Reputation: 4811
How are these various validation libraries adding this meta data to structs like:
type Post struct {
Title string `valid:"alphanum,required"`
Message string `valid:"duck,ascii"`
AuthorIP string `valid:"ipv4"`
Date string `valid:"-"`
}
I'm confused, the property is Title, the type is string. Beyond that how can you just add valid:"alphanum,required"
Is this using reflection?
Is this like attributes in other languages?
[Required]
public int Title { get;set; }
Upvotes: 6
Views: 7153
Reputation: 3228
Those are tags. From the language spec (towards the end of Struct types):
A field declaration may be followed by an optional string literal tag, which becomes an attribute for all the fields in the corresponding field declaration. The tags are made visible through a reflection interface and take part in type identity for structs but are otherwise ignored.

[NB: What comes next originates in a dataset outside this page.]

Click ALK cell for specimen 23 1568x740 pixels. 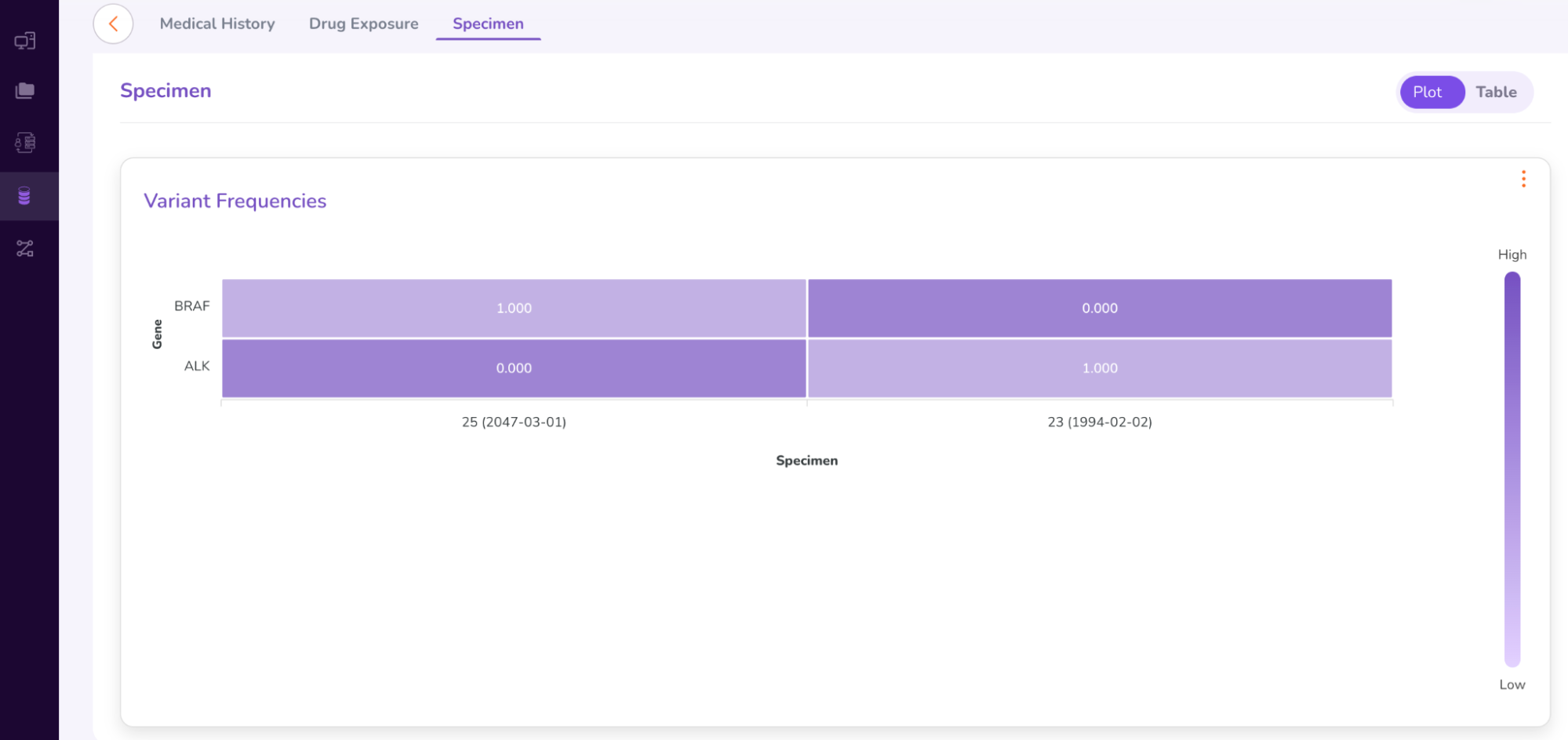(x=1100, y=368)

As per the quote above, you can use them with reflection.
ALso , from the reflect package doc:
A StructTag is the tag string in a struct field.
By convention, tag strings are a concatenation of optionally space-separated key:"value" pairs. Each key is a non-empty string consisting of non-control characters other than space (U+0020 ' '), quote (U+0022 '"'), and colon (U+003A ':'). Each value is quoted using U+0022 '"' characters and Go string literal syntax.
There is an excellent executable example at the link above.
Tags are also used extensively with json. From the json package docs:
The object's default key string is the struct field name but can be specified in the struct field's tag value. The "json" key in the struct field's tag value is the key name, followed by an optional comma and options.
Loads of additional data on that page.
This earlier question may also be helpful.
Upvotes: 2
Reputation: 36279
Go doesn't have attributes in general sense. The strings in the struct are struct tags:
A field declaration may be followed by an optional string literal tag, which becomes an attribute for all the fields in the corresponding field declaration. The tags are made visible through a reflection interface and take part in type identity for structs but are otherwise ignored.
// A struct corresponding to the TimeStamp protocol buffer. // The tag strings define the protocol buffer field numbers. struct { microsec uint64 "field 1" serverIP6 uint64 "field 2" process string "field 3" }
You can't add or change them, but you can access them using the reflect
package.
Another thing that kinda looks like attributes are "magic comments" like
// +build amd64
or
//go:noinline
These are compiler-specific and IIRC are not a part of the language specification.